Textauszug –
----

Rondo Magazin
Von Regine Müller
 
Beethoven: Fidelio, Royal Opera House London, ab 1. März 2020
Behauptete Gegenwart
 
Im Beethoven-Jahr steht auch seine einzige Oper „Fidelio“ zur Debatte und gehäuft auf den Spielplänen der wichtigen Opernhäuser. Sonst ist Ludwig van Beethovens Schmerzenskind mit den vier Ouvertüren, drei Fassungen, den gescholtenen Dialogen und der holperigen Dramaturgie allerdings nicht gerade ein Liebling des Repertoires. Zu groß sind die Schwächen in der Konzeption, nahezu unheilbar auch die Brüche zwischen den betulichen Spieloper-Genreszenen des ersten Teils und dem heroischen Pathos des zweiten Teils. Mit anderen Worten: „Fidelio“ stellt Regisseure vor größte Probleme.

Mit Tobias Kratzer hat man am Royal Opera House Covent Garden in London nun einen eigentlich furchtlosen Regisseur engagiert, der im vergangenen Jahr in Bayreuth auf dem Grünen Hügel mit sprühenden Ideen Richard Wagners „Tannhäuser“ mit Drag Queen und Oskar-Matzerath-Lookalike herrlich selbstironisch dekonstruierte. Wer sich so produktiv mit Wagner anlegt, dem müsste auch zu Beethovens schwieriger Oper etwas einfallen, sollte man meinen. Um es vorwegzunehmen: Es fällt ihm etwas ein, aber viel zu wenig. Kratzer kapituliert vor der Spieloper und weiß sich nicht anders zu helfen, als sie mehr oder weniger präzis nachzuerzählen, und das auch noch in der abgestandenen Bühnenästhetik des mittleren 20. Jahrhunderts.

----

Aufgabenliste –
1. Beantworten Sie die folgenden Fragen anhand des Textauszugs.
(a) Wie viele Ouvertüren hat Beethovens „Fidelio“?
(b) Welche Oper von Richard Wagner hat Tobias Kratzer im vergangenen Jahr in Bayreuth inszeniert?
(c) An welchem Opernhaus wurde Kratzer für „Fidelio“ engagiert?
2. Zitieren Sie aus dem Textauszug wörtlich den Abschnitt von „Im Beethoven-Jahr steht“ bis „vor größte Probleme.“.

Datenzeilen –

----

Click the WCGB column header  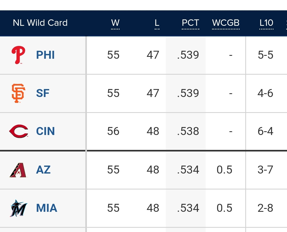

----

Ergebnisse –
1.
(a) Vier
(b) „Tannhäuser“
(c) Am Royal Opera House Covent Garden in London

2.
Im Beethoven-Jahr steht auch seine einzige Oper „Fidelio“ zur Debatte und gehäuft auf den Spielplänen der wichtigen Opernhäuser. Sonst ist Ludwig van Beethovens Schmerzenskind mit den vier Ouvertüren, drei Fassungen, den gescholtenen Dialogen und der holperigen Dramaturgie allerdings nicht gerade ein Liebling des Repertoires. Zu groß sind die Schwächen in der Konzeption, nahezu unheilbar auch die Brüche zwischen den betulichen Spieloper-Genreszenen des ersten Teils und dem heroischen Pathos des zweiten Teils. Mit anderen Worten: „Fidelio“ stellt Regisseure vor größte Probleme.